Warning: this review contains spoilers.
Last week, Frozen 2 hit the big screen. The story takes place three years after the original tale, which means the characters are more mature. Elsa has come to accept her powers and Anna is not the lovestruck teenager she was in the original film. Because of this new maturity, the characters can wrestle with bigger issues than they could before.
While one of the themes of the original Frozen was the search for one’s identity, this sequel looks at how we grapple with the fact that we are part of family and social identities as well. These identities are loaded with histories over which we have little to no control. The good and the bad are passed onto us from our parents, and it is up to us to learn and grow from confronting and accepting these histories.
The conflict of the story begins when magical entities begin to disrupt life in Arendelle. As the queen of Arendelle, Elsa feels a responsibility to protect her subjects. And though she wants to go at her quest alone, since it was her powers that awakened the spirits, she accepts the help of her sister Anna, as well as Olaf, Kristoff and his reindeer companion, Sven.
The group enters an enchanted forest and recalls the conflict between the people of Arendelle and those of Northuldra. Elsa and Anna are the granddaughters of the king at the time of the conflict. They also learn that their mother is Northuldran and feel obligated to figure out what happened between the two peoples. Their search for truth forces them to confront the complicated history of the two kingdoms. Eventually, they learn the cause of the conflict. Their supposedly peaceful grandfather was the one that plotted the defeat of the Northuldrans. That is a difficult reality that Anna and Elsa are called to accept.
In a similar vein, we can often attempt to ignore those parts of our past (whether personal, familial, or societal) that are painful and complicated.

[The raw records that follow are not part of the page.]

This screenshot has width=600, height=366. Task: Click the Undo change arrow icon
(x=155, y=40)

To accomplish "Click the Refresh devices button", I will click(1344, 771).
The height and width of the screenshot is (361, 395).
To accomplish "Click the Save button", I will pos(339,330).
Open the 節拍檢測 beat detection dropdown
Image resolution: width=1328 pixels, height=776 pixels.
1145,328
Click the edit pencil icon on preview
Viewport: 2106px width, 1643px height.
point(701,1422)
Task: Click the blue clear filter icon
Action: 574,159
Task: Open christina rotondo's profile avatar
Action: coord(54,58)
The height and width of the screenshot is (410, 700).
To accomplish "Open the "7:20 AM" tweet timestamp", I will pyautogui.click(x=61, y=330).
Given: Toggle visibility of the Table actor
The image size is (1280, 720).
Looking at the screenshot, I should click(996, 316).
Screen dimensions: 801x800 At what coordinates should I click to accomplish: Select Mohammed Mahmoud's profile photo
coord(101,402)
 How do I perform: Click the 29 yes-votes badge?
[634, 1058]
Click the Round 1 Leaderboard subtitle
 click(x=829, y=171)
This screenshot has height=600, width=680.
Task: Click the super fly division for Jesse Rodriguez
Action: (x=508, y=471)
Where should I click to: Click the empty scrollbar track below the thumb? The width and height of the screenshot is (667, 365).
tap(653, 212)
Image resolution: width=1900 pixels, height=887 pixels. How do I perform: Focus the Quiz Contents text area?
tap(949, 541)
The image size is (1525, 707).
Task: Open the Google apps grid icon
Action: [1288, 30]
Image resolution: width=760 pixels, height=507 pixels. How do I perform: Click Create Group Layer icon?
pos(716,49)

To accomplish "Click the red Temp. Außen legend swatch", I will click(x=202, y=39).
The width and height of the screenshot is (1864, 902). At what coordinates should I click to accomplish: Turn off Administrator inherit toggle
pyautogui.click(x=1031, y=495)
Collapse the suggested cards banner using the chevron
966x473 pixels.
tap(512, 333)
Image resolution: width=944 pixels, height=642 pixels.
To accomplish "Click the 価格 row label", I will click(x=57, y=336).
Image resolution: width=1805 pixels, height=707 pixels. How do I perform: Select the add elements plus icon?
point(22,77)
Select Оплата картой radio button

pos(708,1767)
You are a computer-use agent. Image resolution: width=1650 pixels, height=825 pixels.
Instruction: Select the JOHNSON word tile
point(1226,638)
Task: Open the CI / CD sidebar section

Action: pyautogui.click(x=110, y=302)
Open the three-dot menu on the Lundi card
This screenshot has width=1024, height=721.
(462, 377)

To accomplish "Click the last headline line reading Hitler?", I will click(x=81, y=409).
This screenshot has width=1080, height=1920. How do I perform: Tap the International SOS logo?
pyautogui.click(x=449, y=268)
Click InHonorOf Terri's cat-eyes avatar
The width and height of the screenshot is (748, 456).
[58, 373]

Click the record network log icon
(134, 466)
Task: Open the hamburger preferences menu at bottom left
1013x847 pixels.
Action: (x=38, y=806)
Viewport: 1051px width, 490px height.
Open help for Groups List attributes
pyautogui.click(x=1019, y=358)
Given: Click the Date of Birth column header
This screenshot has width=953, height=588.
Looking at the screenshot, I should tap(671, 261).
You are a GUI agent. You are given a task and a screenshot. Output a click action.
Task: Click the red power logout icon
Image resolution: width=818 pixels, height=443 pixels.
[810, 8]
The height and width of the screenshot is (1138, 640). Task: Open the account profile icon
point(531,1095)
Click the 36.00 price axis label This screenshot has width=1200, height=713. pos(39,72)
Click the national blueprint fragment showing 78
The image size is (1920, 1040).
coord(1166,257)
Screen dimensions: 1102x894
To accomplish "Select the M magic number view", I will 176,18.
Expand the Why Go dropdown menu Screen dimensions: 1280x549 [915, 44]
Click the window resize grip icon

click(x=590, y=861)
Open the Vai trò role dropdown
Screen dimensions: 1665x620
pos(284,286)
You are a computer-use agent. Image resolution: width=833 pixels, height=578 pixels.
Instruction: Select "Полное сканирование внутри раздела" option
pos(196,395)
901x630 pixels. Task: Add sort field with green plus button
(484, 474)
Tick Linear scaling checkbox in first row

Each of us has the baggage of a complicated past, and we have to face the imperfections of our personal histories. That could be as simple as realizing that someone we admired is flawed or that we, as a people, are not always as good as we can be tempted to claim.
As difficult as those realizations are, we can take solace in the lesson the characters in Frozen 2 learn when they confront similar realizations. They are not alone, and neither are we. At our best, we have family, friends, and communities who accept us in our flaws and difficulties. This sort of authentic love helps us practice transparency in seeking help from this support network. It also helps reminds us to have compassion for those face similar struggles.
We cannot begin to make amends for the sins of our past (whether personal or collective) by ourselves. The support of others helps us confront reality and make substantial and necessary changes.
Even with the support of others, these moments can be easy to deny we need to face them, not with violence but with love. For example, Elsa does not subdue the elemental spirits with force but rather with compassion. She interacts with them in a spirit of friendship, without the need for domination or violence. When she finds the source of the fire spirit, a fragile salamander, she does not crush it but instead recognizes that it was scared. Elsa welcomes it as she continues to search for the truth. Later, she even works in tandem with the water spirit to save Arendelle from a massive surge of water.
We have something to learn from this Disney princess who chooses compassion over domination, vulnerability over violence, and transparency over denial of the truth. In doing so, she becomes the guardian of the enchanted forest, healing her community from the harm of past sins committed by her family.